Abstract
Purpose :
This study aimed to develop an automated method for analyzing large series of retinal pigment epithelium (RPE) cells in flat mounts. Bulk analysis of such data sets helps us to measure individual cell morphometry, and to determine texture and spatial point properties of RPE sheets that reflect cell-cell and cell-environment interactions and cell organization in normal and diseased eyes.
Methods :
RPE flat mounts were compared from two groups of mice, rd10 and C57BL/6J at different ages (P30, P45, P60 and P100). The RPE sheet was prepared and imaged as before (Boatright et al. Mol Vis 2015; 21:40-60). Images were processed using MATLAB scripts and an automated “Cutbox selector”. CellProfiler software was used to perform morphometric analysis of cell shape, area, number of neighboring cells, and 20 other metrics.
Results :
A major bottleneck in processing images is to select parts of the RPE sheet that lacked dissection, processing, and staining artifacts. Manual selection was time-consuming. We implemented an automated method based on statistical analysis using k-means clustering of the tissue patterns to automatically generate and select artifact-free boxes from the RPE sheet. Further, the scripts numbered the boxes, and collected x,y coordinates automatically, and organized them for input into CellProfiler version 2.1.1, which then performed downstream analysis automatically. While the manual selection method took 1.5-2.5 hours for each eye, our automated counterpart reduced completion time to a few seconds.
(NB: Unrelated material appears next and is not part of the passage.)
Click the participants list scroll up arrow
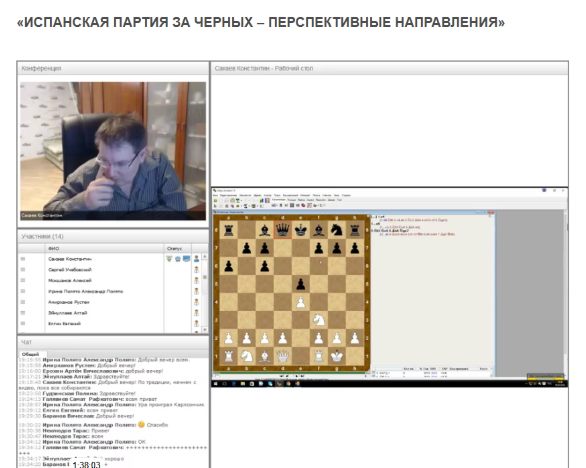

With this method, coverage of the whole RPE sheet was increased from about 20% to 50%. This method allows almost completely automated processing once images were collected, ensuring collection of more quantitative and unbiased data.
Conclusions :
Manual analysis of image files, such as images of retinal pigment epithelium (RPE) sheet, is difficult and in many cases, quantitative manual analysis of cell shapes is impossible. The risk of human errors, heavy time commitment, and sampling bias are just some of the drawbacks of manual implementations. This automated method proved useful for the analysis of RPE cells in flat mounts with greater accuracy, more efficient sampling of data points, and less human bias and errors. Our automated tool has become an integral part of our RPE sheet and cell analysis system. This approach would work well with many other histology or EM image sets.
This is an abstract that was submitted for the 2016 ARVO Annual Meeting, held in Seattle, Wash., May 1-5, 2016.